Teachers are recruited ahead of elections to university bodies, they allege. To prevent “illegal and unnecessary” recruitments, teachers recently staged a sit-in, first in front of the Registrar Building where interviews are held. When the selection venue was suddenly shifted to the VC’s residence, outside it. What occurred was outrageous by all standards: selected candidates climbed over the wall to attend the interview; one of the selection committee experts left because he found the situation “impossible”; candidates not in the know, hence deprived, have complained in writing to JU authorities. I have heard rumors that ecturer posts have been sold for 15 lakh takas.
The bio-diversity for which Jahangirnagar is famed, having a 700 acre campus, has been destroyed — allege faculty members of department. The indiscriminate felling of trees, the cultivation of turmeric, of fish, to benefit vested quarters has led to the destruction of a variety of plants and shrubbery, rare, many with medicinal qualities. Even migratory birds which regularly came to Jahangirnagar each winter from Siberia and the Himalayas, were hardly to be seen last year.
Is it any surprise that JU teachers have now raised a single demand: the godfather VC must go!
Published in New Age, Tuesday, April 3, 2012

Author: Shahidul Alam

Time Magazine Person of the Year 2018. A photographer, writer, curator and activist, Shahidul Alam obtained a PhD in chemistry before switching to photography. His seminal work “The Struggle for Democracy” contributed to the removal of General Ershad. Former president of the Bangladesh Photographic Society, Alam set up the Drik agency, Chobi Mela festival and Pathshala, South Asian Media Institute, considered one of the finest schools of photography in the world. Shown in MOMA New York, Centre Georges Pompidou, Royal Albert Hall and Tate Modern, Alam has been guest curator of Whitechapel Gallery, Winterthur Gallery and Musee de Quai Branly. His awards include Mother Jones, Shilpakala Award and Lifetime Achievement Award at the Dali International Festival of Photography. Speaker at Harvard, Stanford, UCLA, Oxford and Cambridge universities, TEDx, POPTech and National Geographic, Alam chaired the international jury of the prestigious World Press Photo contest. Honorary Fellow of Royal Photographic Society, Alam is visiting professor of Sunderland University in UK and advisory board member of National Geographic Society. John Morris, the former picture editor of Life Magazine describes his book “My journey as a witness”, (listed in “Best Photo Books of 2011” by American Photo), as “The most important book ever written by a photographer.”
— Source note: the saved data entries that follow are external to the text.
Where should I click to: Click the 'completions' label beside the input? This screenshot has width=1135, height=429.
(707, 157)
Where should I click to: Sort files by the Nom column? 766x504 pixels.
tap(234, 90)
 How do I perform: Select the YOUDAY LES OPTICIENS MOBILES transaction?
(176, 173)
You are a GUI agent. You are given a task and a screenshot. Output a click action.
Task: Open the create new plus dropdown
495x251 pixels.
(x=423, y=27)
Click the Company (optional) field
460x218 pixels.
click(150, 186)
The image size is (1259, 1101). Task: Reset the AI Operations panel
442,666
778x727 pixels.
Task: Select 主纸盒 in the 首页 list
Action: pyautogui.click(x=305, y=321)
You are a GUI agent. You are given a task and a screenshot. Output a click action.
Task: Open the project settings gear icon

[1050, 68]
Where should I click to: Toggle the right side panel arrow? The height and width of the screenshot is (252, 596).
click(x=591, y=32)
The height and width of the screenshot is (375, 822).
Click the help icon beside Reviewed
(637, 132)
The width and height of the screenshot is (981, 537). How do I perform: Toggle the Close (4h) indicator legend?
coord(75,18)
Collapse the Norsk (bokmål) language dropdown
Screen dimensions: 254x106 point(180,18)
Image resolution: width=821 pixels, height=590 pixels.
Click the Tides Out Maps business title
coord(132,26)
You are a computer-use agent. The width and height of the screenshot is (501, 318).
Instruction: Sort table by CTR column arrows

3 thoughts on “CONCLUDING PART Reclaiming Jahangirnagar from a ?godfather? VC”

  1. Thanks for exposing the despicable culture of academic stewards kowtowing to criminals for the sake of enhancing their power and authority at
    great expenses to the students they are supposed to serve.

  2. Recently , how could he appoint a teacher of the Psychology Deptt. of DU against whom a case is ongoing at the High Court for Sexual harassment? to be in the selection committee of Counsellor?